1823 Relocation of the general superintendent from Maulbronn to Ludwigsburg
1892 Fire of the beneficiary house
1893–1899 Demolition of the professor's house in front of the monastery front and the so-called castle (Famulus apartment)
1928 Evangelical Theological Seminary Maulbronn becomes the property of the Evangelical Seminary Foundation
1941 Confiscation of the monastery and closure of the seminary school by the National Socialist government
1945 Reopening of the Evangelical Theological Seminary

Today's meaning of the monastery

Today the monastery complex is almost exclusively owned by the State of Baden-Württemberg and is looked after by the State Palaces and Gardens of Baden-Württemberg . The city of Maulbronn uses the former stables as town hall. With its inclusion in the UNESCO World Heritage List, the building complex attracts visitors from all over the world.

Monastery concerts are held regularly to emphasize the acoustics of the monastery buildings.

architecture

Monastery gate

In front of the main entrance there used to be the monastery moat, over which a wooden drawbridge originally led in place of the solid stone bridge. On the western front of the gate tower, the openings through which the chains used to pull the bridge ran can still be seen.

The porter lived in a cell next to the monastery entrance, who let strangers sit down in his cell and then reported them to the abbot. He was allowed to let friars in immediately, not women at all. Hospitality was a sacred duty to men: the poor and the sick should be received as if Christ himself were coming.

Frühmesserhaus (today monastery museum)

Monastery courtyard

The monastery courtyard is characterized by its closed appearance. Immediately behind the gate, in the place of the pharmacy, was the monastery hostel. Adjacent to the pharmacy is the Frühmesserhaus, the apartment of the religious who had to read mass in the chapel opposite. The purpose of this gate chapel was to enable women who had no access to the monastery to take part in the worship service.

An old linden tree stands in front of the Renaissance town hall. Behind the monastery cooperage rises the monastery store, the so-called fruit box, which was built on old foundations in 1580 in its current size. The half-timbered house in the middle of the square is the old monastery administration. Originally the monastery courtyard was either smaller or separated into an outer and an inner part by a wall. Today it is bordered to the east by the front of the monastery.

paradise

Dijon (Notre-Dame) and Maulbronn porch in comparison

The vestibule of the monastery church got its name "Paradise" from the custom of painting the vestibule of the church with the story of the Fall . The last painting dates from 1522, but has fallen off with the exception of small remains.

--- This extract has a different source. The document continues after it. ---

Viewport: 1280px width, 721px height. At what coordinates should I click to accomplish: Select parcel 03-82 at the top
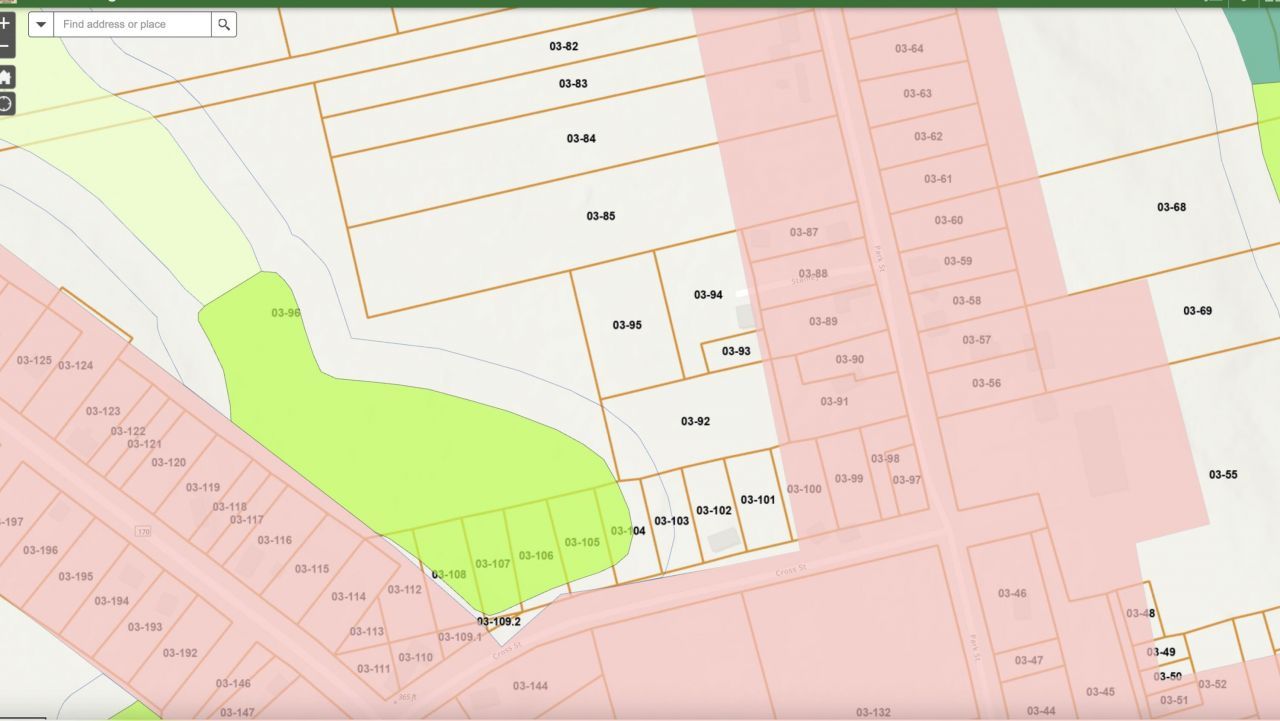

The paradise of Maulbronn Monastery marks - like many parts of the architecture there - the transition from Romanesque to Gothic and shows Burgundian influences. The combination of high, clear windows and wide vaults are clearly Gothic, whereas the windows are not yet decorated with pointed arches, but rather Romanesque round arches. Sometimes pointed and round arches are arranged together. This type of combination is unique in Germany. The builder is not known by name, so he is called the Paradise Builder after Maulbronn Paradise .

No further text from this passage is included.